Weren’t pirates criminals? Why are we celebrating the lives of Blackbeard and his pirates at Bath, North Carolina, on October 19th & 20th, 2018?
Desperate times called for desperate measures
Thousands of colonial American men in the early 18th century were at various times privateers (sanctioned piracy during wartime), wreckers, smugglers, and pirates. For many men and their families living on the dangerous and often deadly frontier of coastal Carolina, the illegal practices of wrecking, smuggling, and pirating were often necessary for basic survival.

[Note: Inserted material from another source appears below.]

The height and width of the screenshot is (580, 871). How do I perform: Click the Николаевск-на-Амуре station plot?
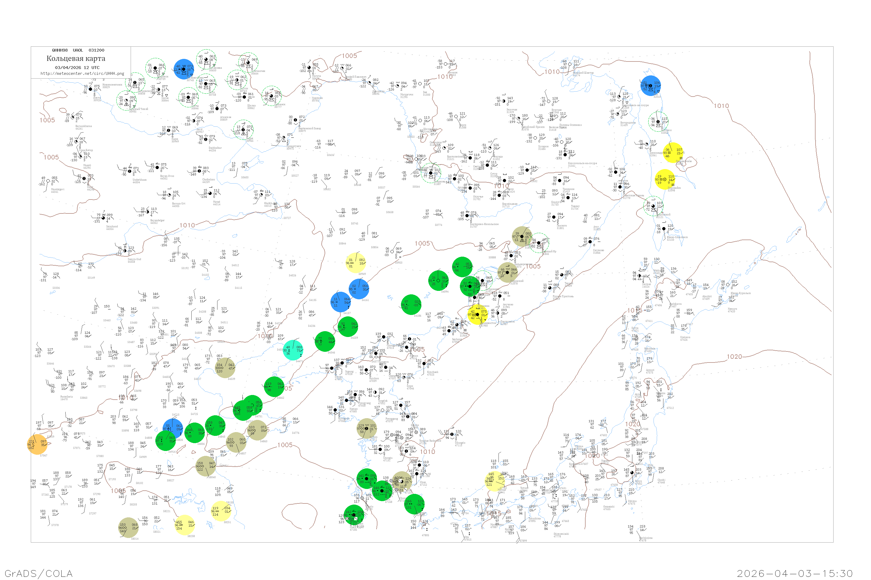click(620, 97)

Blackbeard and the sons of Bath’s plantation owners began their brief piratical activities just five years after brutal attacks by Tuscarora Indians and the resulting economic devastation caused by war, crop loss due to severe drought, and the deadly ravages of yellow fever.
The pardons that could have been
The British government twice offered clemency to pirates in 1717-1718. Had Blackbeard and his men had avoided the military force privately supported by Virginia’s Lt. Gov. Alexander Spotswood — one that entered North Carolina uninvited by its government, no less — and if the pirates had not fired their guns first upon the encroachment and verbal threats of the Royal Navy at Ocracoke on Nov. 22, 1718, all of the pirates, including Blackbeard, would have been eligible for His Majesty’s Royal Pardon that arrived in the colonies three weeks later in mid-December 1718.
Had Blackbeard and his men been pardoned, in the eyes of 18th century colonial law, they would not have been considered to be criminals, but neither would Blackbeard have become infamous.